Had a call yesterday with the guy who discovered and advised Jon Stewart, Bill Maher, and just about every other famous comedian.

He utterly blew my mind with how he guided them early on in their careers to find their “signature move.”

Here’s everything he shared 👇
First, the backstory:

In the ‘80s, every comedy club in NYC treated comedians horribly.

They barely paid them. They made them order food off a separate, cheaper menu. They’d let in drunk hecklers to every show.

One of these underpaid, exhausted comics was Bill Grundfest.
Bill thought the whole thing was corrupt.

These clubs were building their businesses off the backs of these comedians.

He decided he’d start a new comedy club that treated comics with respect.
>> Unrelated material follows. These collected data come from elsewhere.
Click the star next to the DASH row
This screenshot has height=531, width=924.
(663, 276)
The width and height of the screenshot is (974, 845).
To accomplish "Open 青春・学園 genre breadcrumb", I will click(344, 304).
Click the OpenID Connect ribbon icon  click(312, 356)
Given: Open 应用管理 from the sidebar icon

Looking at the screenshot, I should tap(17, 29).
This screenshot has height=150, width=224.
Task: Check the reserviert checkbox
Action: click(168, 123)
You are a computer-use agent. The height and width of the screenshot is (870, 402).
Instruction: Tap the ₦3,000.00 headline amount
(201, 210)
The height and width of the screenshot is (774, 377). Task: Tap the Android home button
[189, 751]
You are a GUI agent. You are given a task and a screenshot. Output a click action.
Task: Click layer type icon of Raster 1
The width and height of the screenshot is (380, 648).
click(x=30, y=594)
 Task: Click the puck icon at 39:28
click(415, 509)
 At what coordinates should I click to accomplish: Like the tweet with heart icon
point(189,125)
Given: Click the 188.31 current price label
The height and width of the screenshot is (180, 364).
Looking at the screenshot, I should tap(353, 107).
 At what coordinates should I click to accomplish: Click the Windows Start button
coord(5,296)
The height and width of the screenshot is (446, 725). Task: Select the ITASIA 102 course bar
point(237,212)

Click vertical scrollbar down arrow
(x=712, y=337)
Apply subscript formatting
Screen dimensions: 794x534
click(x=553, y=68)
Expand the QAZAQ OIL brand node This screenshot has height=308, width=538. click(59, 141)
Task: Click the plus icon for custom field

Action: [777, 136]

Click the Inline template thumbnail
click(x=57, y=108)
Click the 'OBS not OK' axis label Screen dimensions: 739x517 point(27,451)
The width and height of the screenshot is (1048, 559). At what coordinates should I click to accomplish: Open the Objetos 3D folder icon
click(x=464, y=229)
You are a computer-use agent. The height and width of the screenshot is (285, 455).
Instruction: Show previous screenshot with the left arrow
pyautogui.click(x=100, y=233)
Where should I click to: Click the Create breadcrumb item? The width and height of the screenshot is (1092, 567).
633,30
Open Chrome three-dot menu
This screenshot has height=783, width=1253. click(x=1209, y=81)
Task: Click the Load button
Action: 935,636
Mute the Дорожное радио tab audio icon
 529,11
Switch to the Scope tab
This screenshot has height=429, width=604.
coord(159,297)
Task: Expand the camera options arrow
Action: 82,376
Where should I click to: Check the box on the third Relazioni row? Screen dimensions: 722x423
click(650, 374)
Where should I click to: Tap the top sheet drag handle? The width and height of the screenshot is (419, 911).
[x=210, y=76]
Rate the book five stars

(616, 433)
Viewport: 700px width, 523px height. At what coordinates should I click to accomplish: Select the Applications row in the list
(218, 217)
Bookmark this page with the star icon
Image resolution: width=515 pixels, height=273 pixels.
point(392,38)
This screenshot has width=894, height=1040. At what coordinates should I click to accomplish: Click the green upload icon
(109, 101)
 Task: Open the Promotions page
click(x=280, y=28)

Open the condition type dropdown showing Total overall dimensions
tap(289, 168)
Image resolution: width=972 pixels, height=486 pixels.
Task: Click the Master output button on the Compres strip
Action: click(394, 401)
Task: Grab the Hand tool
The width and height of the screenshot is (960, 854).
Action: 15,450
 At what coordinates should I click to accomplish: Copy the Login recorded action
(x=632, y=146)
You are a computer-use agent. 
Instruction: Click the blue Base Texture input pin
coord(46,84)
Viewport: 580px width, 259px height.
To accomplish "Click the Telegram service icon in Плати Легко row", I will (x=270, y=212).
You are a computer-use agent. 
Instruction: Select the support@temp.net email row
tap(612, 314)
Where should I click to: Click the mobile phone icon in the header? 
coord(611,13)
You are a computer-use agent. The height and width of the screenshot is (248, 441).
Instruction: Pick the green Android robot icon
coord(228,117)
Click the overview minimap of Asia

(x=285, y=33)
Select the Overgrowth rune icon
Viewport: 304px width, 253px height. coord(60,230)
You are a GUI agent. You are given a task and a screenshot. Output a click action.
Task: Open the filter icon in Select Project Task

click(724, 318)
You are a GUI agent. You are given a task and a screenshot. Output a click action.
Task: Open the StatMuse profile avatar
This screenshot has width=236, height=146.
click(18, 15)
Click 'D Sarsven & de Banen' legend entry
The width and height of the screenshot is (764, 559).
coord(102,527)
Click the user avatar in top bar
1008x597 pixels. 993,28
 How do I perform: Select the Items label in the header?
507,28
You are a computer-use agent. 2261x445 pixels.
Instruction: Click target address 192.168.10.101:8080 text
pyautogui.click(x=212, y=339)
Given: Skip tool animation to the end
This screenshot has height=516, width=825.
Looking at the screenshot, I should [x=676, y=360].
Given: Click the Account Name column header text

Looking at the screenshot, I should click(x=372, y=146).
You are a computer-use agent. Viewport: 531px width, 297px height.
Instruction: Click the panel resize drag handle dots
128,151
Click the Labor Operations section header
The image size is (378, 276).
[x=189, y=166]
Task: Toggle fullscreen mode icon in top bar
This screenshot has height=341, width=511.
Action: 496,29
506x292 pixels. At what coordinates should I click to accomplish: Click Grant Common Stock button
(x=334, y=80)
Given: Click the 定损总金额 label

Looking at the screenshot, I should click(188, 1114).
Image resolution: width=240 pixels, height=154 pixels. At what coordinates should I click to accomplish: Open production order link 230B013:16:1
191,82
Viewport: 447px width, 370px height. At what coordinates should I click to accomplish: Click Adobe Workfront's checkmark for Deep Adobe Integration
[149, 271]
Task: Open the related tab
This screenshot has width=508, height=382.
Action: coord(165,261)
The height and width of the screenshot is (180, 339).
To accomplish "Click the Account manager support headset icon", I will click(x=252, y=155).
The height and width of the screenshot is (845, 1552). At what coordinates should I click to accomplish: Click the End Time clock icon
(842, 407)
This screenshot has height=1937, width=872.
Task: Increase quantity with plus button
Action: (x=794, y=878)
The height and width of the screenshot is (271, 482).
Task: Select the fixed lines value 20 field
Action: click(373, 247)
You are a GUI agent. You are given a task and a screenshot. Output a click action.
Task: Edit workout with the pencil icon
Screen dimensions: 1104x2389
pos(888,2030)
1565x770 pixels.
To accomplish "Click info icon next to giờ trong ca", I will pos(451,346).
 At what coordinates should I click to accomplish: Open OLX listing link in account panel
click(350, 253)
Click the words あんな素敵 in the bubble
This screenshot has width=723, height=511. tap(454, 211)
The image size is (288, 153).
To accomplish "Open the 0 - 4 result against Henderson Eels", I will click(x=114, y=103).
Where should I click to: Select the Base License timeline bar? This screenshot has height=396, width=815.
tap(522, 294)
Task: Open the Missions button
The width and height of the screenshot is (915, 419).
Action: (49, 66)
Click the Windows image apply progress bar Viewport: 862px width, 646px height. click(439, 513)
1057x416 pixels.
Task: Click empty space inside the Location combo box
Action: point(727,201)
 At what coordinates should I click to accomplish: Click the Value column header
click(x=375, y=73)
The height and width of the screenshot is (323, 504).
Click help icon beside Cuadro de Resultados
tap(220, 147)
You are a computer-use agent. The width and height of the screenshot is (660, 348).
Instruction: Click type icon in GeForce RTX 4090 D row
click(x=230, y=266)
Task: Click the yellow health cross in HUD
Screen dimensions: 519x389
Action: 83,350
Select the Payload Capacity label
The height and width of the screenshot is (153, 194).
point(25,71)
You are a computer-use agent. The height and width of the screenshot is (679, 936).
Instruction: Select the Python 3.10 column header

There was just one obvious problem: he was completely broke.
So he did something genius.

He found a restaurant in Greenwich Village that had a basement and made a pitch to the owner:

Let me start a comedy club in your basement. I’ll keep the cover charge, you keep the food and drink sales.

The owner said yes.
With that, The Comedy Cellar was born.

Bill paid comedians well. He let them order anything on the menu they wanted. He set up a VIP table for them.

He even vetted audience members and wouldn’t allow in drunk idiots.

Soon, every comic in NYC wanted to perform there.
Bill was now at the center of the NYC comedy scene.

He was still doing some standup himself, but he started to realize that his real superpower was identifying talent.

He began advising the comics that he thought were great.

Jon Stewart was one of them.
Jon was a bartender at a Mexican restaurant down the street who came in to perform one night.

He completely tanked, but Bill saw potential.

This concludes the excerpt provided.